Written problem: Update the material below so that each "How do I perform:" becomes "How can I do this:", and leave every other part as it is.

Extracted data entries
■ ■ ■ ■

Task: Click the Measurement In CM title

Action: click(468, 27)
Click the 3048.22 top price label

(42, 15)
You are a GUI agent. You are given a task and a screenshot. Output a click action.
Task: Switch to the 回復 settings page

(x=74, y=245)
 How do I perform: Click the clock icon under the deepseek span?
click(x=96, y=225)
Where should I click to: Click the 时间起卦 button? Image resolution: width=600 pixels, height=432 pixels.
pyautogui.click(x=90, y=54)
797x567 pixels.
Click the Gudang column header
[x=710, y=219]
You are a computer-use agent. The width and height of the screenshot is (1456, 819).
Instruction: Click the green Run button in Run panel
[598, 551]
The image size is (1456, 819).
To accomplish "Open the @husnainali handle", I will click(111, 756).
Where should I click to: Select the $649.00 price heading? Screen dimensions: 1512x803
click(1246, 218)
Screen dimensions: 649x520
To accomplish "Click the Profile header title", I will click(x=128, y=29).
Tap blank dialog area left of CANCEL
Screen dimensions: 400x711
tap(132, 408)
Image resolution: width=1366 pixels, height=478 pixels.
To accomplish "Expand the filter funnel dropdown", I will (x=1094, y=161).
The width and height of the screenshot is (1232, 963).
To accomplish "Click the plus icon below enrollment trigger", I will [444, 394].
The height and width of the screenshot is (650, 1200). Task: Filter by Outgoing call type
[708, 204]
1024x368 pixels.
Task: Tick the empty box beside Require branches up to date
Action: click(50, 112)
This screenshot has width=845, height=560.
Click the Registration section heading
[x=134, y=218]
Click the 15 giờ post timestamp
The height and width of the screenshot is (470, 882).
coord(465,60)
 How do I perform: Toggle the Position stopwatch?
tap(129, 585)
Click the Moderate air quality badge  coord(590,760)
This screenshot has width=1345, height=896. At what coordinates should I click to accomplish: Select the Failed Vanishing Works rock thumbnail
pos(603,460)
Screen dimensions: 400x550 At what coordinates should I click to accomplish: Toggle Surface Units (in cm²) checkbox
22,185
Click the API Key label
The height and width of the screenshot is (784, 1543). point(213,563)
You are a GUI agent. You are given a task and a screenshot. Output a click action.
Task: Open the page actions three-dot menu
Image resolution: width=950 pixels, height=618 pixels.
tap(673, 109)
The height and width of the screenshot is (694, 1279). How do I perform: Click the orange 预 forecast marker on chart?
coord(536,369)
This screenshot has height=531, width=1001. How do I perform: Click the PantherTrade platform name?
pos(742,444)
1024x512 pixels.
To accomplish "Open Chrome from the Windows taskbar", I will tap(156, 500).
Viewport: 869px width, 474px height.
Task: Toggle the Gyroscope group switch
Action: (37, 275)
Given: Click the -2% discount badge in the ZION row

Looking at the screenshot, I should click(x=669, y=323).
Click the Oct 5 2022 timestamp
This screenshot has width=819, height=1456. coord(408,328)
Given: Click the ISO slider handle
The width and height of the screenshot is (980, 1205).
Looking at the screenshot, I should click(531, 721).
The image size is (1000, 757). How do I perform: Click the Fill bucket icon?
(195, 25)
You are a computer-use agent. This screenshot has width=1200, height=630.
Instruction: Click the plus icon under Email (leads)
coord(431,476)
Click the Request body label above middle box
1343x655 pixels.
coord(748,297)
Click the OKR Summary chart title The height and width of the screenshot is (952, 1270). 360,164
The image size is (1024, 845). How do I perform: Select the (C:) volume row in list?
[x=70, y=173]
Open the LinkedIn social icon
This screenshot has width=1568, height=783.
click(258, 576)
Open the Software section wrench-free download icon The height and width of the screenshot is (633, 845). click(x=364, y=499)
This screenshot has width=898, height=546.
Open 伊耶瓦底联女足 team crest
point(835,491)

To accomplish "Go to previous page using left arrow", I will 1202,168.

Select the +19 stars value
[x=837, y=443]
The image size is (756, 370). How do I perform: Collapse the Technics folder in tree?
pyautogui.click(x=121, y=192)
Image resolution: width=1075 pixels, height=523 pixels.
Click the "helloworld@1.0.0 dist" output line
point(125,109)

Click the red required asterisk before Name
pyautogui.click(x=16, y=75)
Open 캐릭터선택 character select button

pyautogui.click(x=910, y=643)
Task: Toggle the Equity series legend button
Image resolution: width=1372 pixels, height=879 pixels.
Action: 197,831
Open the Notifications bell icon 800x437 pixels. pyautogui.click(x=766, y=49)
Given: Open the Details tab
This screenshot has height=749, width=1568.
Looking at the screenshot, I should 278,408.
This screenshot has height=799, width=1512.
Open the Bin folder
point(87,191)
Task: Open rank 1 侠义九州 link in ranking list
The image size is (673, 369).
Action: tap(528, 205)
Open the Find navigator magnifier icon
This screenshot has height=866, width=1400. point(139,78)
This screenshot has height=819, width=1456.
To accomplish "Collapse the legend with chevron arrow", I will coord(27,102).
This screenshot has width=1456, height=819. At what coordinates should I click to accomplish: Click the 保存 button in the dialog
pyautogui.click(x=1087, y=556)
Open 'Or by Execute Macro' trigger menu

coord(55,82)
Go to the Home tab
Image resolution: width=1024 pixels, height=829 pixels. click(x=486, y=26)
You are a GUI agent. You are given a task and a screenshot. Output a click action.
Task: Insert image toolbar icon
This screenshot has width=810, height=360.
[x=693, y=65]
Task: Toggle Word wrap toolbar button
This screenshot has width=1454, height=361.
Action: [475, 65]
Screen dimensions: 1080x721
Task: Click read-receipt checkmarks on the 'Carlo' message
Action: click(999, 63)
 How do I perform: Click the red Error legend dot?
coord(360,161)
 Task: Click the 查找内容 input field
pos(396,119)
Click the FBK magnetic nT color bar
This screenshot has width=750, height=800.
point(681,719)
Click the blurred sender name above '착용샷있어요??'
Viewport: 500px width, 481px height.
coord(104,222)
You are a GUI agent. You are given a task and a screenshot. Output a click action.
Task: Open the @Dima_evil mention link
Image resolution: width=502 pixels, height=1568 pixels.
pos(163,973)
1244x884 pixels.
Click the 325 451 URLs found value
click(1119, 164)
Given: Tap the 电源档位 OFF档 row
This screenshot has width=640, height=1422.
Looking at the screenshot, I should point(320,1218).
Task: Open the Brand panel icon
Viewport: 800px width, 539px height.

■ ■ ■ ■

Exercise solution:
Task: Click the Measurement In CM title

Action: click(468, 27)
Click the 3048.22 top price label

(42, 15)
You are a GUI agent. You are given a task and a screenshot. Output a click action.
Task: Switch to the 回復 settings page

(x=74, y=245)
 How can I do this: Click the clock icon under the deepseek span?
click(x=96, y=225)
Where should I click to: Click the 时间起卦 button? Image resolution: width=600 pixels, height=432 pixels.
pyautogui.click(x=90, y=54)
797x567 pixels.
Click the Gudang column header
[x=710, y=219]
You are a computer-use agent. The width and height of the screenshot is (1456, 819).
Instruction: Click the green Run button in Run panel
[598, 551]
The image size is (1456, 819).
To accomplish "Open the @husnainali handle", I will click(111, 756).
Where should I click to: Select the $649.00 price heading? Screen dimensions: 1512x803
click(1246, 218)
Screen dimensions: 649x520
To accomplish "Click the Profile header title", I will click(x=128, y=29).
Tap blank dialog area left of CANCEL
Screen dimensions: 400x711
tap(132, 408)
Image resolution: width=1366 pixels, height=478 pixels.
To accomplish "Expand the filter funnel dropdown", I will (x=1094, y=161).
The width and height of the screenshot is (1232, 963).
To accomplish "Click the plus icon below enrollment trigger", I will [444, 394].
The height and width of the screenshot is (650, 1200). Task: Filter by Outgoing call type
[708, 204]
1024x368 pixels.
Task: Tick the empty box beside Require branches up to date
Action: click(50, 112)
This screenshot has width=845, height=560.
Click the Registration section heading
[x=134, y=218]
Click the 15 giờ post timestamp
The height and width of the screenshot is (470, 882).
coord(465,60)
 How can I do this: Toggle the Position stopwatch?
tap(129, 585)
Click the Moderate air quality badge  coord(590,760)
This screenshot has width=1345, height=896. At what coordinates should I click to accomplish: Select the Failed Vanishing Works rock thumbnail
pos(603,460)
Screen dimensions: 400x550 At what coordinates should I click to accomplish: Toggle Surface Units (in cm²) checkbox
22,185
Click the API Key label
The height and width of the screenshot is (784, 1543). point(213,563)
You are a GUI agent. You are given a task and a screenshot. Output a click action.
Task: Open the page actions three-dot menu
Image resolution: width=950 pixels, height=618 pixels.
tap(673, 109)
The height and width of the screenshot is (694, 1279). How can I do this: Click the orange 预 forecast marker on chart?
coord(536,369)
This screenshot has height=531, width=1001. How can I do this: Click the PantherTrade platform name?
pos(742,444)
1024x512 pixels.
To accomplish "Open Chrome from the Windows taskbar", I will tap(156, 500).
Viewport: 869px width, 474px height.
Task: Toggle the Gyroscope group switch
Action: (37, 275)
Given: Click the -2% discount badge in the ZION row

Looking at the screenshot, I should click(x=669, y=323).
Click the Oct 5 2022 timestamp
This screenshot has width=819, height=1456. coord(408,328)
Given: Click the ISO slider handle
The width and height of the screenshot is (980, 1205).
Looking at the screenshot, I should click(531, 721).
The image size is (1000, 757). How can I do this: Click the Fill bucket icon?
(195, 25)
You are a computer-use agent. This screenshot has width=1200, height=630.
Instruction: Click the plus icon under Email (leads)
coord(431,476)
Click the Request body label above middle box
1343x655 pixels.
coord(748,297)
Click the OKR Summary chart title The height and width of the screenshot is (952, 1270). 360,164
The image size is (1024, 845). How can I do this: Select the (C:) volume row in list?
[x=70, y=173]
Open the LinkedIn social icon
This screenshot has width=1568, height=783.
click(258, 576)
Open the Software section wrench-free download icon The height and width of the screenshot is (633, 845). click(x=364, y=499)
This screenshot has width=898, height=546.
Open 伊耶瓦底联女足 team crest
point(835,491)

To accomplish "Go to previous page using left arrow", I will 1202,168.

Select the +19 stars value
[x=837, y=443]
The image size is (756, 370). How can I do this: Collapse the Technics folder in tree?
pyautogui.click(x=121, y=192)
Image resolution: width=1075 pixels, height=523 pixels.
Click the "helloworld@1.0.0 dist" output line
point(125,109)

Click the red required asterisk before Name
pyautogui.click(x=16, y=75)
Open 캐릭터선택 character select button

pyautogui.click(x=910, y=643)
Task: Toggle the Equity series legend button
Image resolution: width=1372 pixels, height=879 pixels.
Action: 197,831
Open the Notifications bell icon 800x437 pixels. pyautogui.click(x=766, y=49)
Given: Open the Details tab
This screenshot has height=749, width=1568.
Looking at the screenshot, I should 278,408.
This screenshot has height=799, width=1512.
Open the Bin folder
point(87,191)
Task: Open rank 1 侠义九州 link in ranking list
The image size is (673, 369).
Action: tap(528, 205)
Open the Find navigator magnifier icon
This screenshot has height=866, width=1400. point(139,78)
This screenshot has height=819, width=1456.
To accomplish "Collapse the legend with chevron arrow", I will coord(27,102).
This screenshot has width=1456, height=819. At what coordinates should I click to accomplish: Click the 保存 button in the dialog
pyautogui.click(x=1087, y=556)
Open 'Or by Execute Macro' trigger menu

coord(55,82)
Go to the Home tab
Image resolution: width=1024 pixels, height=829 pixels. click(x=486, y=26)
You are a GUI agent. You are given a task and a screenshot. Output a click action.
Task: Insert image toolbar icon
This screenshot has width=810, height=360.
[x=693, y=65]
Task: Toggle Word wrap toolbar button
This screenshot has width=1454, height=361.
Action: [475, 65]
Screen dimensions: 1080x721
Task: Click read-receipt checkmarks on the 'Carlo' message
Action: click(999, 63)
 How can I do this: Click the red Error legend dot?
coord(360,161)
 Task: Click the 查找内容 input field
pos(396,119)
Click the FBK magnetic nT color bar
This screenshot has width=750, height=800.
point(681,719)
Click the blurred sender name above '착용샷있어요??'
Viewport: 500px width, 481px height.
coord(104,222)
You are a GUI agent. You are given a task and a screenshot. Output a click action.
Task: Open the @Dima_evil mention link
Image resolution: width=502 pixels, height=1568 pixels.
pos(163,973)
1244x884 pixels.
Click the 325 451 URLs found value
click(1119, 164)
Given: Tap the 电源档位 OFF档 row
This screenshot has width=640, height=1422.
Looking at the screenshot, I should point(320,1218).
Task: Open the Brand panel icon
Viewport: 800px width, 539px height.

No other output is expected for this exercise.